Were you aware that Alcatraz could be rented out for events, for a price? Neither were we! Leave it to major liquor distributor William Grant & Sons, who came to the Bay Area to host a booze-industry fete and butter up a bevy of local beverage folks, to inform us. The occasion was Repeal Day (the repeal of Prohibition), which is actually not until December 5th, and the theme was, appropriately 1920s/Speakeasy. But you should know, those of you who might want to throw your own party on The Rock, you've got to abide by the Park Service's rules in bringing people out there: everyone has to get walked up the hill by a ranger, who tells you some stuff about the island's history; and everyone has to take the self-guided audio tour of the prison once inside. After that, we were free to booze it up.
It was especially cool because night tour tickets are hard to come by for touring the spooky building -- which one very stoic ranger insists is not the least bit haunted... "The only unusual things we ever see on this island get off that boat you just road in on." The last night tour ferry usually leaves at 7 p.m. these days, which was when we arrived, for our history lesson before drinking.
Fact: There is no natural soil on the island. It was literally just rock until the military shipped in some dirt and planted a few trees.

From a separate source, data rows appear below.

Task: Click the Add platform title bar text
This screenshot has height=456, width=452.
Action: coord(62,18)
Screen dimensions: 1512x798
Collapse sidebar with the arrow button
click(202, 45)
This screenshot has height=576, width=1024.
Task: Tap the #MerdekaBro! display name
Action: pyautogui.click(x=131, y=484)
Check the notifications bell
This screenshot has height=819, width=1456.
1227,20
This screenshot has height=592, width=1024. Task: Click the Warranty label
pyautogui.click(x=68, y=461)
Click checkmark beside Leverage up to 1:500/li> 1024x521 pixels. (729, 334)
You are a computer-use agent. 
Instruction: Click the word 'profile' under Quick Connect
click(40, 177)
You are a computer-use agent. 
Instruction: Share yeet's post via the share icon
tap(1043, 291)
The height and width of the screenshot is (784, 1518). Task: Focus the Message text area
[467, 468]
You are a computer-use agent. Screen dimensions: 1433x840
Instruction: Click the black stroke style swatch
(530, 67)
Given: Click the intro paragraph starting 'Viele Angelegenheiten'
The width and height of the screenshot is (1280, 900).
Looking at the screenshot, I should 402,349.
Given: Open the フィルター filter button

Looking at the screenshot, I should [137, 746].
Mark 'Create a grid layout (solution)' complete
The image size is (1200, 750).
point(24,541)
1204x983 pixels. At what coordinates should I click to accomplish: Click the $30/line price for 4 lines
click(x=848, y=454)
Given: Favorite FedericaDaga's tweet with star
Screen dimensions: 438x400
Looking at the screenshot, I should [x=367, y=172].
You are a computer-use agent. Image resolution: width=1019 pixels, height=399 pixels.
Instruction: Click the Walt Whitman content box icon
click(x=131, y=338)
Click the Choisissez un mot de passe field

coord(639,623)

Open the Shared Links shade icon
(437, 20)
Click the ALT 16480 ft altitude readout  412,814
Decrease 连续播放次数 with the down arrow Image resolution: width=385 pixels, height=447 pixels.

Fact: they've got a former Alcatraz prison guard they call in for such occasions, who does a little spiel and talks about getting stabbed in the leg his first week on the job in 1950. (He still lives in S.F. and says they have an Alcatraz alumni reunion every August.) The prison, in case you didn't know, was closed in 1963, and later played host to a nineteen-month occupation by Native American activists (and assorted hippies) that began in November 1969, and which is credited with raising awareness of Native American civil rights, and which ended with several buildings on the island being burned.